WHAT TO WORK ON> Among the lines below, copy exactly those from the one with "You are a computer-use agent. The" through the one with "Open the McGrp.Ru", counting both ends.
BEGIN EXERCISE MATERIAL
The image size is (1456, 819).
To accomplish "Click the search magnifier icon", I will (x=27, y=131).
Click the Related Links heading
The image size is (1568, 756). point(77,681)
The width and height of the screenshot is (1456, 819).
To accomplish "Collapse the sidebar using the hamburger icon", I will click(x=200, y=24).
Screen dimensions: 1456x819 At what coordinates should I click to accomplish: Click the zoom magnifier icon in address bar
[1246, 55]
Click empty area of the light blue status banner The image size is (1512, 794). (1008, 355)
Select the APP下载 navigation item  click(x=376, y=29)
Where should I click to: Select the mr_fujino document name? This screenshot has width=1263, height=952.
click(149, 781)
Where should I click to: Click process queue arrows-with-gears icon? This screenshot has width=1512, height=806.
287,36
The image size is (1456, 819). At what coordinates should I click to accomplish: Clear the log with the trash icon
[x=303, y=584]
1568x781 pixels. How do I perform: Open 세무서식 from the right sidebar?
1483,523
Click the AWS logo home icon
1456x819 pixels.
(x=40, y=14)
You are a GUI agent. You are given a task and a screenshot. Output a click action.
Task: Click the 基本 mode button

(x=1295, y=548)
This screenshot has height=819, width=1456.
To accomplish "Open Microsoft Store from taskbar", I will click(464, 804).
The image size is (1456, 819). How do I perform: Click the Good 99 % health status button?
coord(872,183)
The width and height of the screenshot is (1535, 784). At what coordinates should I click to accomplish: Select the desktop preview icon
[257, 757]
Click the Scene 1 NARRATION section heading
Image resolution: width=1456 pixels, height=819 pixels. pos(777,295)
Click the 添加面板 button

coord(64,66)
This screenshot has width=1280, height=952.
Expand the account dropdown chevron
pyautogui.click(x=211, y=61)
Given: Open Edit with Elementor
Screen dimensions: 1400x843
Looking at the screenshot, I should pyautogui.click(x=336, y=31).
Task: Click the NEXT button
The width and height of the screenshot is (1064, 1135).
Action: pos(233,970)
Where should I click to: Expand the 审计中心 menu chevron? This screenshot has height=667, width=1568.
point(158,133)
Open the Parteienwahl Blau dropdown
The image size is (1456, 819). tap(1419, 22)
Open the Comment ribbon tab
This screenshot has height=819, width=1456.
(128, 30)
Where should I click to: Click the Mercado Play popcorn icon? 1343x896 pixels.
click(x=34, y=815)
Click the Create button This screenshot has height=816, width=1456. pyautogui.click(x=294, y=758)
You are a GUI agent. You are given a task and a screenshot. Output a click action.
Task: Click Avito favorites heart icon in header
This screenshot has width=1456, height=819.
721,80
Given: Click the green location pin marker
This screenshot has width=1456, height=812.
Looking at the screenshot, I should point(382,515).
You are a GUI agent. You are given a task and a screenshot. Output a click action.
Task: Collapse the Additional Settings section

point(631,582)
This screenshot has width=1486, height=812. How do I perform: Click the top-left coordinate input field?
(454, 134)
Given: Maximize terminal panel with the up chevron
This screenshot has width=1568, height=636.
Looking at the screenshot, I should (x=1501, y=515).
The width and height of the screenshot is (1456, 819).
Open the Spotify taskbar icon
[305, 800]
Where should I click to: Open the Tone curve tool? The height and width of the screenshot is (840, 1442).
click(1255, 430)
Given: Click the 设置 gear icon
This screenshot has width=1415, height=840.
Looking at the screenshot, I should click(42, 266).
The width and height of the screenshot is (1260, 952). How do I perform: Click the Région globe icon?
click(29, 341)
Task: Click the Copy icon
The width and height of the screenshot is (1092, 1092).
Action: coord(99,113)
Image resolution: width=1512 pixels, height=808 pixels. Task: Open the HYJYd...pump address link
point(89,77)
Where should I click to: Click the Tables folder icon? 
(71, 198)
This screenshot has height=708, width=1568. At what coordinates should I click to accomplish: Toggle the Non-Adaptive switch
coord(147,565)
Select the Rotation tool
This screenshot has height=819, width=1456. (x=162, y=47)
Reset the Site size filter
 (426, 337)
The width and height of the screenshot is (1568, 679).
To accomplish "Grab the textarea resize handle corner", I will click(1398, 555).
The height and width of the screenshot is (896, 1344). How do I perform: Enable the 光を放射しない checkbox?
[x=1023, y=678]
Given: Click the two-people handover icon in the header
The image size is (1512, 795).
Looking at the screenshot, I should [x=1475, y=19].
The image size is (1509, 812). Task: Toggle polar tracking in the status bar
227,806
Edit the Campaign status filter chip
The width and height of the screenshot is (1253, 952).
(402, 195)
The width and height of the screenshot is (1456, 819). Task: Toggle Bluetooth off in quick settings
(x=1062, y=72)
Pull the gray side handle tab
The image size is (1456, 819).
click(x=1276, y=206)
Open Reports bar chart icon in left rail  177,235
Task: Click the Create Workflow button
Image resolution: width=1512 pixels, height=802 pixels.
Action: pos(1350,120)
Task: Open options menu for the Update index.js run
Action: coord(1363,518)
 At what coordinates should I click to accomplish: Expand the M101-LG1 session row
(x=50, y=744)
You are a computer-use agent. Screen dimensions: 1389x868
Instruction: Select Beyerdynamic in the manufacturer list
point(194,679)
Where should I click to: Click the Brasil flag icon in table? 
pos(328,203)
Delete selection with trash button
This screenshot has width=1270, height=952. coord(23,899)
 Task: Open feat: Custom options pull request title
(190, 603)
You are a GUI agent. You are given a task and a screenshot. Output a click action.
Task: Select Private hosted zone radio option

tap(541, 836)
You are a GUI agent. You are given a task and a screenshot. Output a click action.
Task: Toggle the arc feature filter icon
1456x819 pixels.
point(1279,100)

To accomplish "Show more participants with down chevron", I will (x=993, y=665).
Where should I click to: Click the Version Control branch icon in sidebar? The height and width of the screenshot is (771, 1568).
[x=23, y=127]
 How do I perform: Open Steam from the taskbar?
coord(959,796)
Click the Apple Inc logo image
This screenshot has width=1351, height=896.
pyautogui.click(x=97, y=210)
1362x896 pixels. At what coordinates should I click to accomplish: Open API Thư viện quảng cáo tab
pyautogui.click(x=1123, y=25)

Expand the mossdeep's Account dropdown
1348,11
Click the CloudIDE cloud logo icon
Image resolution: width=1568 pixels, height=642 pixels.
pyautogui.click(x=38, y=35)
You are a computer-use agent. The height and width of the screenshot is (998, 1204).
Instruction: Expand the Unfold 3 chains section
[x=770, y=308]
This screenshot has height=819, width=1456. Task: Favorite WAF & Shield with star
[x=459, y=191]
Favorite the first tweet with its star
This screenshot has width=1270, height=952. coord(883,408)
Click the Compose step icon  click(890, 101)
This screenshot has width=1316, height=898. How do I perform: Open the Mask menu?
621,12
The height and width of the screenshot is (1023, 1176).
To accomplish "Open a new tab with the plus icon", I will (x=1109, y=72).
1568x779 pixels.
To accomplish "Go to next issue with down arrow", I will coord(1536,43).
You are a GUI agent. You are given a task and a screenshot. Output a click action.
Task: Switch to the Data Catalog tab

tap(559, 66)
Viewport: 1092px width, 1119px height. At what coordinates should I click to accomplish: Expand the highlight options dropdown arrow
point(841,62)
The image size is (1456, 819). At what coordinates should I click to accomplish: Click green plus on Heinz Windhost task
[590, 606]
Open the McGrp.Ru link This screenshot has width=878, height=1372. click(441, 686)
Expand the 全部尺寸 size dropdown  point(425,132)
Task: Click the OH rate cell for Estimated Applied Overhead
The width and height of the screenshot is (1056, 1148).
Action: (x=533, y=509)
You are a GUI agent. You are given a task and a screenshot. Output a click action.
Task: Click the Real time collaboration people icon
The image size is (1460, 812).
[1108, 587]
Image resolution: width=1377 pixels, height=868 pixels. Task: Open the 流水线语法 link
END EXERCISE MATERIAL
WRITTEN ANSWER>
You are a computer-use agent. The height and width of the screenshot is (998, 1204).
Instruction: Expand the Unfold 3 chains section
[x=770, y=308]
This screenshot has height=819, width=1456. Task: Favorite WAF & Shield with star
[x=459, y=191]
Favorite the first tweet with its star
This screenshot has width=1270, height=952. coord(883,408)
Click the Compose step icon  click(890, 101)
This screenshot has width=1316, height=898. How do I perform: Open the Mask menu?
621,12
The height and width of the screenshot is (1023, 1176).
To accomplish "Open a new tab with the plus icon", I will (x=1109, y=72).
1568x779 pixels.
To accomplish "Go to next issue with down arrow", I will coord(1536,43).
You are a GUI agent. You are given a task and a screenshot. Output a click action.
Task: Switch to the Data Catalog tab

tap(559, 66)
Viewport: 1092px width, 1119px height. At what coordinates should I click to accomplish: Expand the highlight options dropdown arrow
point(841,62)
The image size is (1456, 819). At what coordinates should I click to accomplish: Click green plus on Heinz Windhost task
[590, 606]
Open the McGrp.Ru link This screenshot has width=878, height=1372. click(441, 686)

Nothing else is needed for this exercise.